Here’s how it goes. The experience team presents work. Everyone nods. Someone asks about ROI. The convo shifts. Then the CFO, or someone from that world, says something like, “This is great, but what about operating expenses?” And just like that, experience shifts to soft-stuff: fund when there’s margin; cut when there isn’t.
Experience strategy isn’t a feel-good pillows-on-chocolate play. It is the bones of how your biz relates to the humans who pay for what you do. And the humans who don’t come back. And the humans who tell other humans not to bother. Ouch.
Think about the last time you tried to do something that should’ve been easy. Pay a bill, update an account, return something you bought. And it wasn’t easy. Maybe you stayed. Maybe you called someone. Maybe you said, “screw it” and went somewhere else. Now multiply that moment by every person who interacts with your company. Every day. Some of them push through. A lot of them don’t. And the ones who don’t send you a bill. They just leave.
Experience problems = financial problems.
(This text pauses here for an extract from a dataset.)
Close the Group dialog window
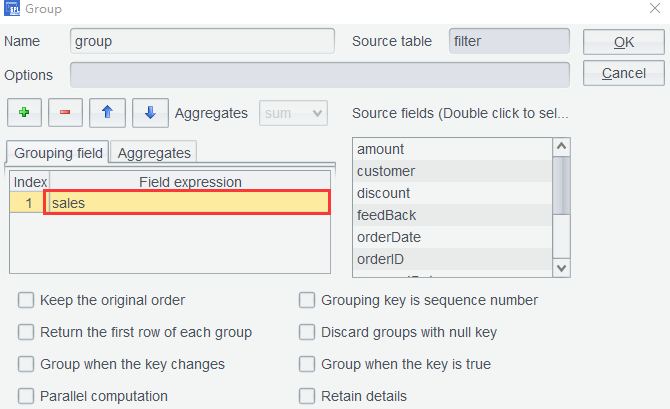The height and width of the screenshot is (409, 670). [654, 9]
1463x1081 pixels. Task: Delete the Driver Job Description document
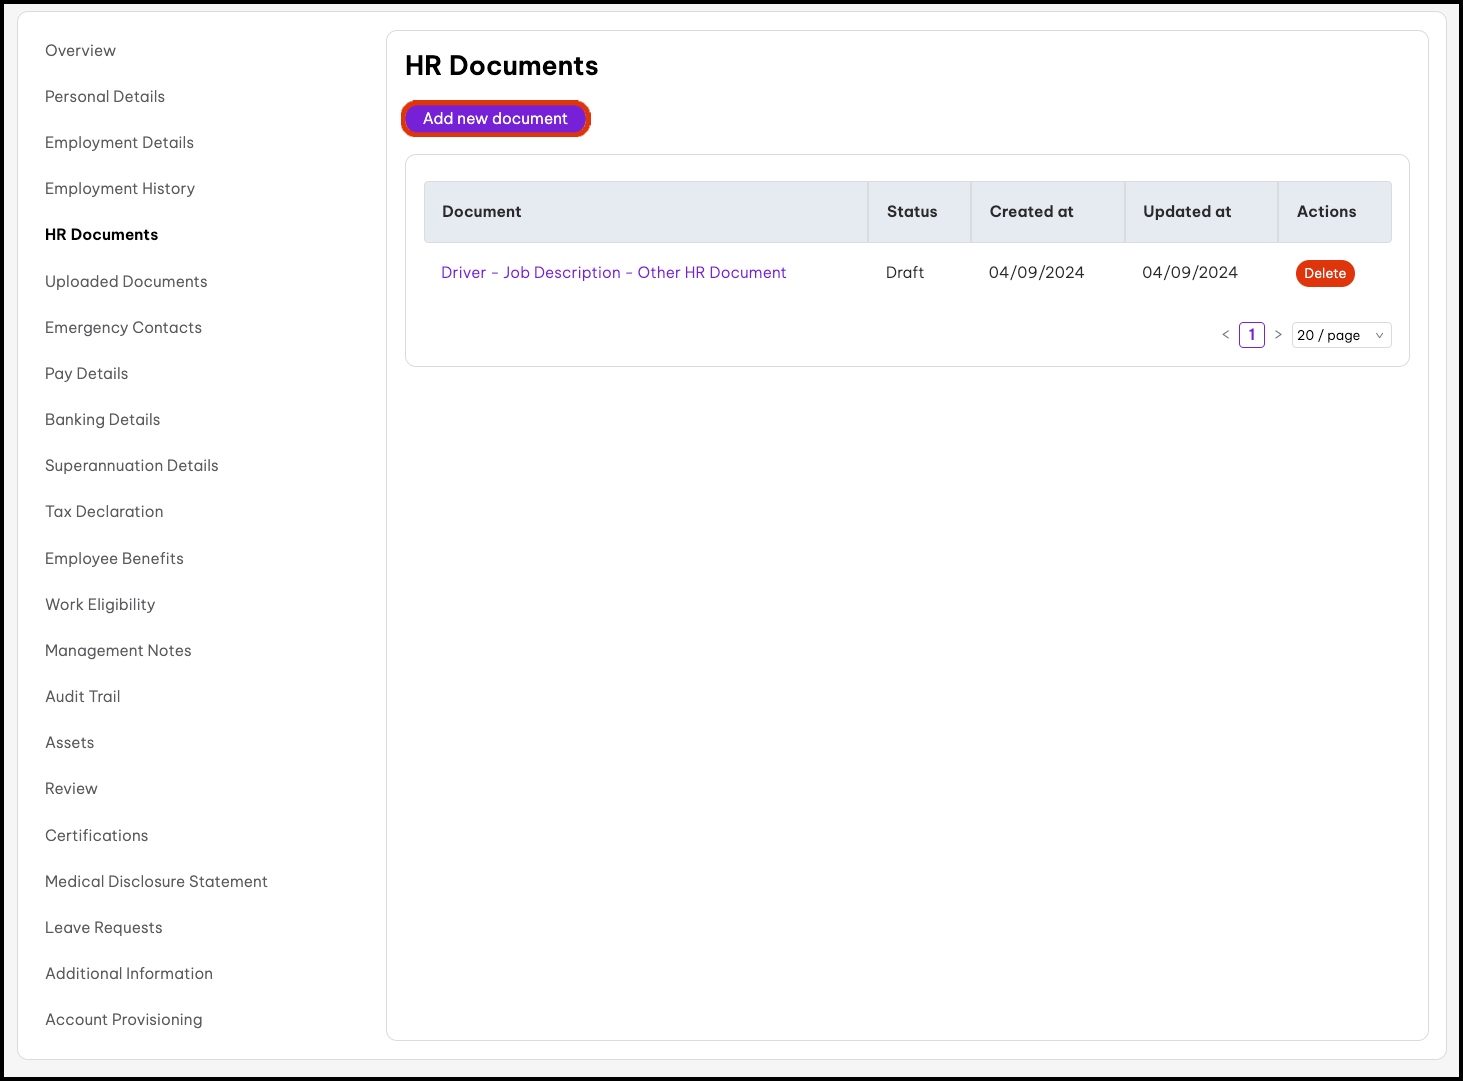click(x=1324, y=274)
Listen. I’m not saying experience strategy automatically produces those numbers. I’ve seen experience initiatives that went nowhere because they were disconnected from the actual human journey, dressed up as personas and great stories that never changed a single touchpoint. Experience strategy only produces financial outcomes when it is actually strategy. When it shapes decisions about what you build, how you build it, who is empowered to fix it, and how flexible you are to the shifts.
Experience isn’t the shiny output. A shiny layer of polish. Companies that are winning treat experience as an input. They are asking the experience question before they build, not after. They are asking: what does this human need to accomplish, and are we helping them do it? They are designing for the job the human is trying to get done, not the job their internal teams find easiest to support.
The cost of not asking that question shows up in call center volume, cart abandonment, bug tickets, lower retention, and higher acquisition costs because retention is slipping. It shows up with employees who spend half their time working around systems that don’t actually serve the work. There’s your operating expense. We just don’t trace it back to experience.
The first move is getting your finance and experience functions in the same conversation about the same metrics. Not experience presenting to finance. Not finance signing off on experience’s budget. Both disciplines looking together at where friction lives in the human journey and what that friction costs. When those two conversations become one, the resource decisions change. Because the problem is finally visible.
Experience is not a soft cost. It is either an investment with a measurable return or a liability with a measurable cost. There is no version where it is neutral. Your CFO needs to know that. So do you.